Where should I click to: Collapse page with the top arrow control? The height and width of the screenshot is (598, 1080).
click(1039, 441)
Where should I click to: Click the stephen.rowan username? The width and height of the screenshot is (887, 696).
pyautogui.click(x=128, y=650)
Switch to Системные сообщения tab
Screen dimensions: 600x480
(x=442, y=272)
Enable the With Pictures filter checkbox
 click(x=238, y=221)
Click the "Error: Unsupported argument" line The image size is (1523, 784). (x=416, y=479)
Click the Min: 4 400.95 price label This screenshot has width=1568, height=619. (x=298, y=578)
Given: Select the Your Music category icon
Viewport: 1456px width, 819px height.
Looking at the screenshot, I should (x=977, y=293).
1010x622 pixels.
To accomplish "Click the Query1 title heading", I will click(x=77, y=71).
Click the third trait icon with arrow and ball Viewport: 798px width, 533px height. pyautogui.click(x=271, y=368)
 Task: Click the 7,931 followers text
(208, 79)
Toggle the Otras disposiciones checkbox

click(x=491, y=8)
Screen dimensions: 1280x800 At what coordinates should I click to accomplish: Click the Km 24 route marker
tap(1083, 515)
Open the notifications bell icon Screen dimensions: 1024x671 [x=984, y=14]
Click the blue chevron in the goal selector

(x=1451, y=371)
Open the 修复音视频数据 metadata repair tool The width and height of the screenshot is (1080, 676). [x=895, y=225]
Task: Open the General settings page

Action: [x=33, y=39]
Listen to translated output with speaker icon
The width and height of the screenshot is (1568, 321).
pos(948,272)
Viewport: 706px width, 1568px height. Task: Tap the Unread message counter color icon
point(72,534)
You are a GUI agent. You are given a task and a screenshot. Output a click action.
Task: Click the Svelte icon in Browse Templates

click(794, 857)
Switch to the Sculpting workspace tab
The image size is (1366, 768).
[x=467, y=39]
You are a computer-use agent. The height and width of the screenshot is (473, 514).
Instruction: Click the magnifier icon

● ● ● ●

Print the listing above again, line for line, with no changes.

Where should I click to: Collapse page with the top arrow control? The height and width of the screenshot is (598, 1080).
click(1039, 441)
Where should I click to: Click the stephen.rowan username? The width and height of the screenshot is (887, 696).
pyautogui.click(x=128, y=650)
Switch to Системные сообщения tab
Screen dimensions: 600x480
(x=442, y=272)
Enable the With Pictures filter checkbox
 click(x=238, y=221)
Click the "Error: Unsupported argument" line The image size is (1523, 784). (x=416, y=479)
Click the Min: 4 400.95 price label This screenshot has width=1568, height=619. (x=298, y=578)
Given: Select the Your Music category icon
Viewport: 1456px width, 819px height.
Looking at the screenshot, I should (x=977, y=293).
1010x622 pixels.
To accomplish "Click the Query1 title heading", I will click(x=77, y=71).
Click the third trait icon with arrow and ball Viewport: 798px width, 533px height. pyautogui.click(x=271, y=368)
 Task: Click the 7,931 followers text
(208, 79)
Toggle the Otras disposiciones checkbox

click(x=491, y=8)
Screen dimensions: 1280x800 At what coordinates should I click to accomplish: Click the Km 24 route marker
tap(1083, 515)
Open the notifications bell icon Screen dimensions: 1024x671 [x=984, y=14]
Click the blue chevron in the goal selector

(x=1451, y=371)
Open the 修复音视频数据 metadata repair tool The width and height of the screenshot is (1080, 676). [x=895, y=225]
Task: Open the General settings page

Action: [x=33, y=39]
Listen to translated output with speaker icon
The width and height of the screenshot is (1568, 321).
pos(948,272)
Viewport: 706px width, 1568px height. Task: Tap the Unread message counter color icon
point(72,534)
You are a GUI agent. You are given a task and a screenshot. Output a click action.
Task: Click the Svelte icon in Browse Templates

click(794, 857)
Switch to the Sculpting workspace tab
The image size is (1366, 768).
[x=467, y=39]
You are a computer-use agent. The height and width of the screenshot is (473, 514).
Instruction: Click the magnifier icon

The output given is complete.